Re: Cities honing budget axes, story, Jan. 31
Your article regarding the effect upon the cities of the passage of Amendment 1, and the initial response of the elected officials and city staffs makes me wonder if they have any economic expertise or ever read the newspaper.
Anybody with common sense (no college degree required) would have had a plan to implement an expense reduction the next day! What have they been doing the last few months?
Even more startling is the "sudden" realization, by some, that reduction in property values will further reduce the receipt of local tax revenues.
Regardless of whether Amendment 1 passed, the substantial reduction in housing values over the past six months translates into less property tax revenue. It appears they haven't even begun to comprehend or address that effect upon the cities.

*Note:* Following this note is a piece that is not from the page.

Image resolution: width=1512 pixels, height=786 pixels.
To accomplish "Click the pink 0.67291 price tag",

I'll bet they haven't even thought about additional revenue reductions resulting from slowing sales tax receipts, from which they derive revenue. Anybody who pays attention would also conclude that if sales tax revenues are down, and they are, then Penny for Pinellas revenues will also be down.
Do any of them comprehend what's happening throughout Florida? Apparently not, because they seem to have been living on another planet!

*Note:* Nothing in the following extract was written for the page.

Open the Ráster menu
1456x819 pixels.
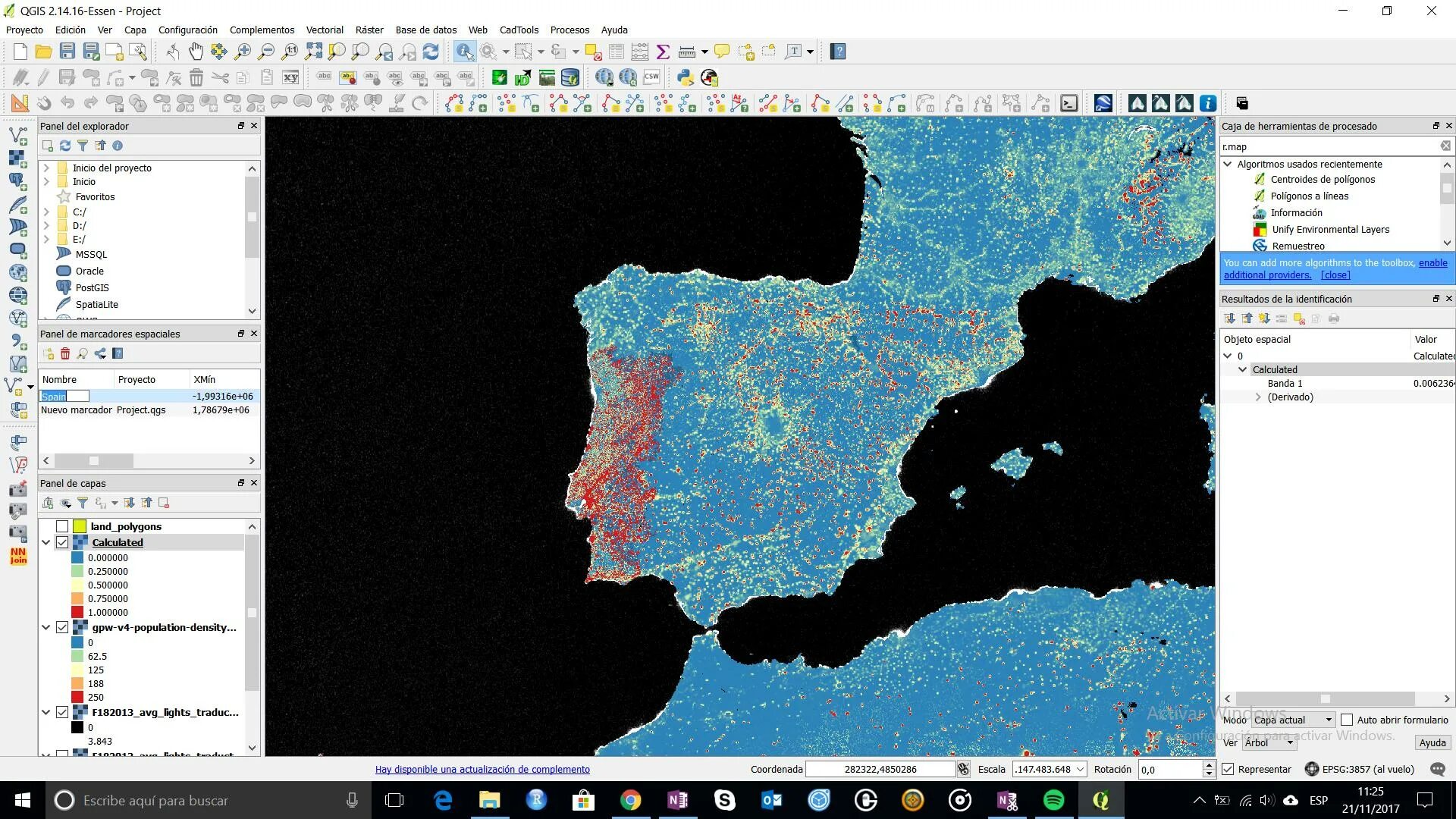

Putting a hiring freeze in effect is just a Band-Aid. The real world would reorganize the departments and restructure the entire organization to reduce overheads. Immediately!
The huge increase in property tax revenues over the past few years only served to engender uncontrolled spending, and they just can't stop. They spent money on things that require ongoing costs rather than projects which would promote efficiency. They gave no thought to the long-run consequences of funding these projects, i.e., additional maintenance, labor , overhead, utility costs, etc.

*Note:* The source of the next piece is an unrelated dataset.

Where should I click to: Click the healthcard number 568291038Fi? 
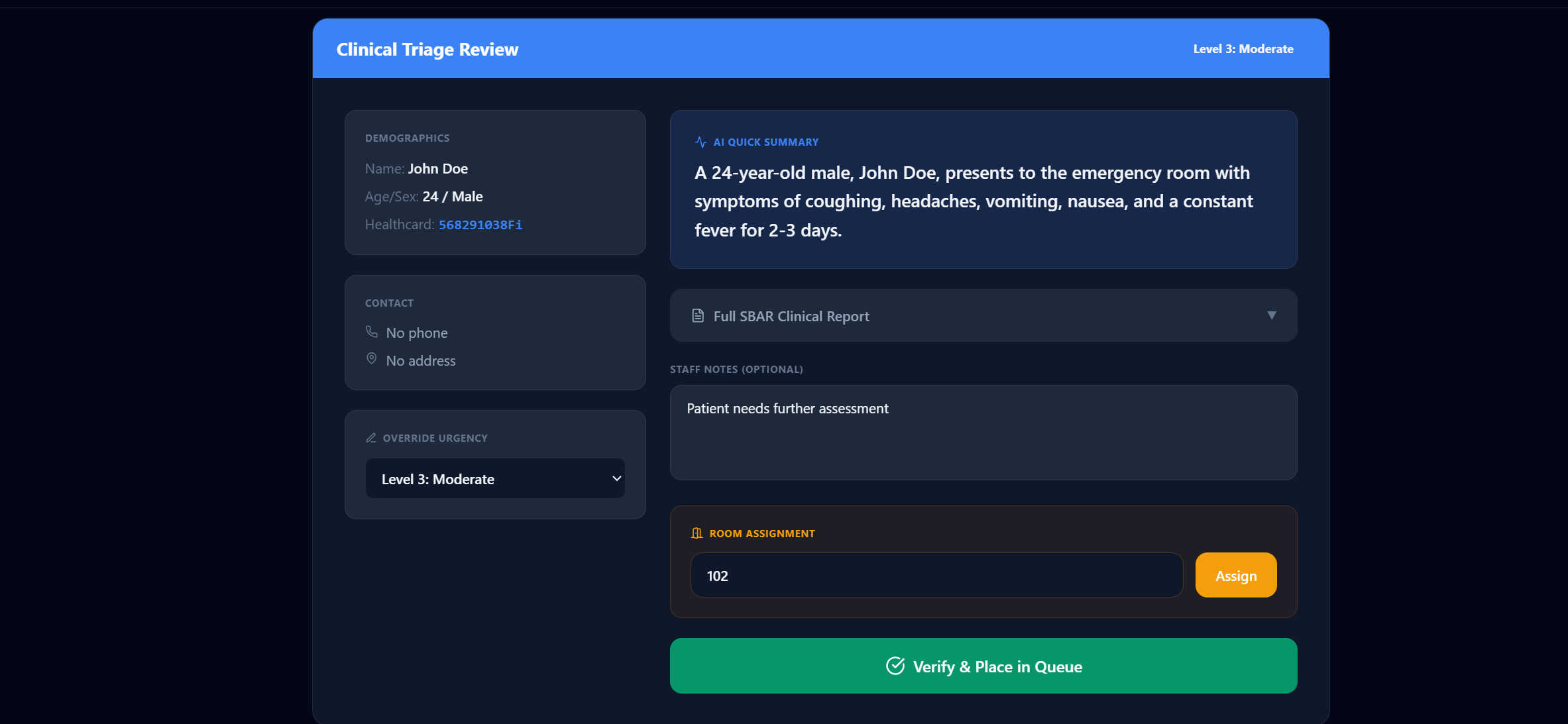pos(480,225)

Private businesses that do this go bankrupt.
The article only serves to point out how incompetent local government really is. Why don't you suggest they be required to read the Local & State sections of your newspaper and then test them on comprehension like we do our children. It couldn't hurt!
Jim Harpham, Palm Harbor
Re: Cities honing budget axes,story, Jan. 31
Too late to say no to Amendment 1
I voted against Amendment 1, and, of all people, I should have been voting for it. Our house has had the tax cap from day one. We pay about half as much in taxes as some of our newer neighbors. We will get to take our cap with us if we decide to move. So why did I vote against it?
There is nothing in the amendment that limits government taxing power. In the St. Petersburg Times, a Clearwater City Council member was said to have made a statement that Clearwater might have to consider a property tax increase to more or less make ends meet. What other local governments will consider raising taxes to make ends meet?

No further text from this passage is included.